High Ambulatory Arterial Stiffness Index Is an Independent Risk Factor for Rapid Age-Related Glomerular Filtration Rate Decline in the General Middle-Aged Population

2017 
Arterial stiffness is a risk factor for cardiovascular and chronic kidney disease. However, the role of arterial stiffness as a predictor of the age-related glomerular filtration rate (GFR) decline in the general population remains unresolved because of difficulty in measuring GFR with sufficient precision in epidemiological studies. The ambulatory arterial stiffness index (AASI) is a proposed indicator of arterial stiffness easily calculated from ambulatory blood pressure.
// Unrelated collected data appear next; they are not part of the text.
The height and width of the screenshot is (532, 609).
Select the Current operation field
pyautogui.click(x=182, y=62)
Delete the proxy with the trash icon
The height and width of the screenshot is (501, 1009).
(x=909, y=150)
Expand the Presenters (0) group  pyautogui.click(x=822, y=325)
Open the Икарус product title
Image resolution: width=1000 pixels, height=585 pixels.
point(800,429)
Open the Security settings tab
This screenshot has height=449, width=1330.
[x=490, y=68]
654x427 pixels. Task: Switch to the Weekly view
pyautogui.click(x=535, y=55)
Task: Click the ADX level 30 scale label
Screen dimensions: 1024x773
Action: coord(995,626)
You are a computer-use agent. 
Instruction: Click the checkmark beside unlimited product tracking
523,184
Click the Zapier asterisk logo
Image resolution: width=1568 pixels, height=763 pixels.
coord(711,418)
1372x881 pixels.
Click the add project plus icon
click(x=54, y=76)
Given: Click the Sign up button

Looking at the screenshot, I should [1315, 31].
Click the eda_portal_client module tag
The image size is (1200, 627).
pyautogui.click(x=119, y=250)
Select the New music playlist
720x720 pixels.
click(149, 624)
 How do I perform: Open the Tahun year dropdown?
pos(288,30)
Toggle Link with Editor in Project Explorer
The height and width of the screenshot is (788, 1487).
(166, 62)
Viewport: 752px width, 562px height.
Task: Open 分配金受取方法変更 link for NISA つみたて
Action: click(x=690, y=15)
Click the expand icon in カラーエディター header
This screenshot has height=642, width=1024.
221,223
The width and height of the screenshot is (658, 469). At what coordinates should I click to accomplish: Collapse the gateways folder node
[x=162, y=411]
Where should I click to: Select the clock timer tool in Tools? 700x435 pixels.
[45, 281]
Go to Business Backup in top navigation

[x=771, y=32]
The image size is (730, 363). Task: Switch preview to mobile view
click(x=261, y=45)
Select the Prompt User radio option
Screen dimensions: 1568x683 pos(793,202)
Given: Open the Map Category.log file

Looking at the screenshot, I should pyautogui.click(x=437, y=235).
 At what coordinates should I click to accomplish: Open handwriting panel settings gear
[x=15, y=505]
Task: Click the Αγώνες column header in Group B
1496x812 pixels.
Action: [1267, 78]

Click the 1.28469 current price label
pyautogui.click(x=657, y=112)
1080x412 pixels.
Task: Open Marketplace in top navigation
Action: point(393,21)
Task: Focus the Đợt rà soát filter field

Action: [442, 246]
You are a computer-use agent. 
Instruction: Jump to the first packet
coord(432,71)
We investigated whether AASI could predict GFR decline measured as iohexol clearance in the general population. We calculated AASI from baseline ambulatory blood pressure and measured the iohexol clearance at baseline and follow-up in the RENIS-FU study (Renal Iohexol Clearance Survey Follow-Up). AASI was defined as 1 minus the regression slope of the diastolic blood pressure measurement over the systolic blood pressure measurement for each patient. The RENIS cohort included a representative sample of the general middle-aged population without baseline diabetes mellitus, cardiovascular disease, or kidney disease (n=1608). The participant age was 50 to 62 years old at baseline, and the median observation time was 5.6 years. The mean (SD) of the GFR decline rate was 0.95 mL/min per year (2.23) and that of the AASI was 0.38 mL/min per year (0.13). Baseline ambulatory blood pressure or the night/day systolic or diastolic ambulatory blood pressure ratios were not associated with GFR decline. In multivariable-adjusted linear mixed regression analysis, 1 SD of increase in the baseline AASI was associated with a 0.14 mL/min per year (95% confidence interval, −0.26 to −0.02) steeper GFR decline. We conclude that the AASI is an independent risk factor for accelerated age-related GFR decline in the general middle-aged population.